*Text for analysis*

++++++++

Briefings in Bioinformatics
- Discipline: Bioinformatics
- Language: English
- Edited by: Martin Bishop

Publication details
- History: 2000-present
- Publisher: Oxford University Press
- Frequency: Bimonthly
- Impact factor: 7.3 (2025)

Standard abbreviations
- ISO 4: Brief. Bioinform.

Indexing
- CODEN: BBIMFX
- ISSN: 1467-5463 (print) 1477-4054 (web)
- OCLC no.: 44107488

Links
- Journal homepage; Online access; Online archive;

= Briefings in Bioinformatics =

Briefings in Bioinformatics is a peer-reviewed scientific journal covering bioinformatics, including reviews of databases and analytical tools for genetics and molecular biology. It also publishes primary research papers on novel bioinformatic models and tools. It is published by Oxford University Press. The EMBnet community was initially involved in the creation of the journal. BiB was also supported by an educational grant from EMBnet.

== Abstracting and indexing ==
The journal is abstracted and indexed in:

- Current Contents/Life Sciences
- Abstracts on Hygiene and Communicable Diseases
- Animal Breeding Abstracts
- BIOSIS Previews
- Biological Abstracts
- Biotechnology Citation Index
- CAB Abstracts
- EMBASE
- Global Health
- ProQuest
- Science Citation Index Expanded

According to the Journal Citation Reports, the journal had a 2024 impact factor of 7.7.

++++++++

*Information provided*
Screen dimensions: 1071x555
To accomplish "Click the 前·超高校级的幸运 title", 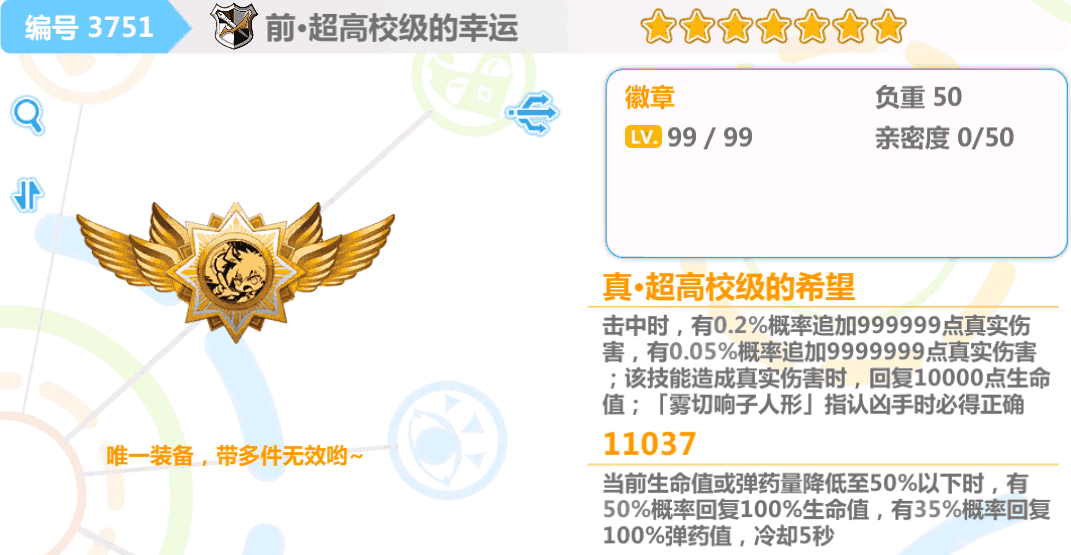I will point(391,28).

++++++++

*Exercise 1*
In the Briefings in Bioinformatics text, rewrite the stretch from "Briefings in Bioinformatics is" through "grant from EMBnet.", putting "refereed" in place of "peer-reviewed".
*Exercise 2*
What are all the links that the Briefings in Bioinformatics text lists under "Links"?

*Final answer 1*
Briefings in Bioinformatics is a refereed scientific journal covering bioinformatics, including reviews of databases and analytical tools for genetics and molecular biology. It also publishes primary research papers on novel bioinformatic models and tools. It is published by Oxford University Press. The EMBnet community was initially involved in the creation of the journal. BiB was also supported by an educational grant from EMBnet.

*Final answer 2*
Journal homepage, Online access, Online archive